§ **Fragmento fuente**
####
Las Hermanas del Buen Pastor, además de abrir el convento, han impulsado distintos proyectos para la protección de las mujeres y sus familias. Por ejemplo, el centro antiviolencia y el refugio que, ahora tras la caída del régimen de Assad, ha sido cerrado a la espera de ser trasladado a un lugar secreto para evitar que sea desmantelado. El refugio también está compuesto por una serie de casas alquiladas por las religiosas a las afueras de la ciudad, donde mujeres como Ranir viven por un tiempo a la espera de estar completamente seguras y ser independientes. “Además del refugio - continúa la hermana Sanaa - fundamos el Trust Center, el primer centro de psicoterapia en Siria donde trabajan asistentes sociales, para ayudar a cualquier persona que lo necesite, de cualquier sexo o religión. También tenemos el Feminist Support Center para niños y sus padres. Y, por último, contamos con el Family re-liberation, único centro en el país de terapia de pareja; y el Family Guidelines, que ayuda a los jóvenes a seguir por buen camino y conocer la palabra de Dios”.
####
§ **Tarea**
Copia palabra por palabra el texto completo sobre los proyectos de las Hermanas del Buen Pastor en Siria. Los ítems proceden de otra fuente.

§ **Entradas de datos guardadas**
####
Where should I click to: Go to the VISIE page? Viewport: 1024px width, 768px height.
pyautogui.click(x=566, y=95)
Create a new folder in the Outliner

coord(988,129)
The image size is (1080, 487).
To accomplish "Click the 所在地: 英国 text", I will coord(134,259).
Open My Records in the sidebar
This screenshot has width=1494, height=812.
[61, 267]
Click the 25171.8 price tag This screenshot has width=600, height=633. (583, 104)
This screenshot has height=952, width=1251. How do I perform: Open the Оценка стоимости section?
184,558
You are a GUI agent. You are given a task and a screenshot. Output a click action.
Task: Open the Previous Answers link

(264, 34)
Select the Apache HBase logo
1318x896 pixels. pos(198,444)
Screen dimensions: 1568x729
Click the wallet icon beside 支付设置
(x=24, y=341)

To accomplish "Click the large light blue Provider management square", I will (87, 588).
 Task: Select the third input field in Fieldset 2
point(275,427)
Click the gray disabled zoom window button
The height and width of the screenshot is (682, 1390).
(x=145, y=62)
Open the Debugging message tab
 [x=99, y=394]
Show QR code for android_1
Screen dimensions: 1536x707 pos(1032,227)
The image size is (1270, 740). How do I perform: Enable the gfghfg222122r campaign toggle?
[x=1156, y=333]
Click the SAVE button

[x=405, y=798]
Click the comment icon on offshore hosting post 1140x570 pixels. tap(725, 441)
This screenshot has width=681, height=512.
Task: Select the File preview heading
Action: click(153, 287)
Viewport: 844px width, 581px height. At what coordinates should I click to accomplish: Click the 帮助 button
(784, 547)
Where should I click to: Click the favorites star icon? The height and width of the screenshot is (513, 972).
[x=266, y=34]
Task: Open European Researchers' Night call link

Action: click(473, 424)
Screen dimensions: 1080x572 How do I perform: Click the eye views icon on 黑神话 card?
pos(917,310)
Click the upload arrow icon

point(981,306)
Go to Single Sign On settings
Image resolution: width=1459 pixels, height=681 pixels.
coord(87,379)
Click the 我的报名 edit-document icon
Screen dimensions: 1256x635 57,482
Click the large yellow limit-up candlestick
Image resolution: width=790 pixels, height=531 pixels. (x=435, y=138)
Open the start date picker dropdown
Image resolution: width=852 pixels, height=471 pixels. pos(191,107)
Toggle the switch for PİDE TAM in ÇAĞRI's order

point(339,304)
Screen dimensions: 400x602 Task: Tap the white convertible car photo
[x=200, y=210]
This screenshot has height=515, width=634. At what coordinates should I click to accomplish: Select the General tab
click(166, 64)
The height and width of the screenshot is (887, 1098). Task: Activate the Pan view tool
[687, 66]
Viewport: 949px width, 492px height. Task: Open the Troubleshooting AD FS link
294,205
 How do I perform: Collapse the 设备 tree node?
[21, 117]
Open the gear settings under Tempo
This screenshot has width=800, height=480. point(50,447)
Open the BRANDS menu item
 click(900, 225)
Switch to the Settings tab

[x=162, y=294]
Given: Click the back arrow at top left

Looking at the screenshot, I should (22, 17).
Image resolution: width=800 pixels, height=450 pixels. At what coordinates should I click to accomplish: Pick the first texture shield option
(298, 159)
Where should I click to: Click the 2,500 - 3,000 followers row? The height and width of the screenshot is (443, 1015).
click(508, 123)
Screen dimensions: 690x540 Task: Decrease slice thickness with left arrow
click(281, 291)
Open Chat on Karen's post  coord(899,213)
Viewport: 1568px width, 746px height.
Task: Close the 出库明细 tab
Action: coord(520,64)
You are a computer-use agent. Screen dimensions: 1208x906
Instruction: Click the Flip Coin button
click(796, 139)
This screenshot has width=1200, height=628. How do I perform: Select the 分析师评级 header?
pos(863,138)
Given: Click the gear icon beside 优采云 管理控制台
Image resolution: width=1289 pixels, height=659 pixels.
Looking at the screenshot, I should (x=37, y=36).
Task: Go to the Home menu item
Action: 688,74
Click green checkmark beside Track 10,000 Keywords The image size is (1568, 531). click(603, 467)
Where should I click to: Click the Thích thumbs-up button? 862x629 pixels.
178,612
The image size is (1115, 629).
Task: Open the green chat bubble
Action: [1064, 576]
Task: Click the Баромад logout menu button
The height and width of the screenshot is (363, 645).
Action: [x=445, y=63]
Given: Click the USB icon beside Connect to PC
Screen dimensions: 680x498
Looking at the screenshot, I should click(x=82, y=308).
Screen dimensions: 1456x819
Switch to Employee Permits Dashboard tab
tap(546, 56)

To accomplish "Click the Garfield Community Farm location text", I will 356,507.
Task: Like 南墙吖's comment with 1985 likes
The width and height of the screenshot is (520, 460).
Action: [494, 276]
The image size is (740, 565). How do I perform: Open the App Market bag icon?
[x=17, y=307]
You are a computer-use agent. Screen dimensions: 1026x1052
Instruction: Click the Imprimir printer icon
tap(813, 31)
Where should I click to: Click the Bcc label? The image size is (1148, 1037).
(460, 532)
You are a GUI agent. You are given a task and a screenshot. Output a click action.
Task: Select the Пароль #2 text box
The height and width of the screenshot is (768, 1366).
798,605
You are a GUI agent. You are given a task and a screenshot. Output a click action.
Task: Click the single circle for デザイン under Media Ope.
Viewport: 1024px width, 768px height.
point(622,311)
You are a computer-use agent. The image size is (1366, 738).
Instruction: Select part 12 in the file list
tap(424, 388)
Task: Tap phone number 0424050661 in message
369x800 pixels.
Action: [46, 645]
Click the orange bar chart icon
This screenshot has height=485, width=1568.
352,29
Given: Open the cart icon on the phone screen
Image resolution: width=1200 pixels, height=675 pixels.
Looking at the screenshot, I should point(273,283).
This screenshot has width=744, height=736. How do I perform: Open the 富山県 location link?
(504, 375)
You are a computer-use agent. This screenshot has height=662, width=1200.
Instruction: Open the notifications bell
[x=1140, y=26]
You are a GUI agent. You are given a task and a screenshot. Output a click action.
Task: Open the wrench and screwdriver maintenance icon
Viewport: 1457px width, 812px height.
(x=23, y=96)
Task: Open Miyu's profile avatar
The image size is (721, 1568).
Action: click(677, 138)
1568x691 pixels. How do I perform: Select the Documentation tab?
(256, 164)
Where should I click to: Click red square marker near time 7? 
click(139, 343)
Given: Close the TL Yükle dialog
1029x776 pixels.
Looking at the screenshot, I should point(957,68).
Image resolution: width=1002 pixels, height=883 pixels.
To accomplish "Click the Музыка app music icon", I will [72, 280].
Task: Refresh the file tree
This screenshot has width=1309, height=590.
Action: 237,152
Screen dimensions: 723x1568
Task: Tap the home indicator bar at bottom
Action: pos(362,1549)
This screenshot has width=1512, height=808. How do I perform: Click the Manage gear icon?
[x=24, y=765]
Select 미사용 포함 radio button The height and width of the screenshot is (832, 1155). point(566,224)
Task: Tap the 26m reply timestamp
####
§ **Respuesta**
Las Hermanas del Buen Pastor, además de abrir el convento, han impulsado distintos proyectos para la protección de las mujeres y sus familias. Por ejemplo, el centro antiviolencia y el refugio que, ahora tras la caída del régimen de Assad, ha sido cerrado a la espera de ser trasladado a un lugar secreto para evitar que sea desmantelado. El refugio también está compuesto por una serie de casas alquiladas por las religiosas a las afueras de la ciudad, donde mujeres como Ranir viven por un tiempo a la espera de estar completamente seguras y ser independientes. “Además del refugio - continúa la hermana Sanaa - fundamos el Trust Center, el primer centro de psicoterapia en Siria donde trabajan asistentes sociales, para ayudar a cualquier persona que lo necesite, de cualquier sexo o religión. También tenemos el Feminist Support Center para niños y sus padres. Y, por último, contamos con el Family re-liberation, único centro en el país de terapia de pareja; y el Family Guidelines, que ayuda a los jóvenes a seguir por buen camino y conocer la palabra de Dios”.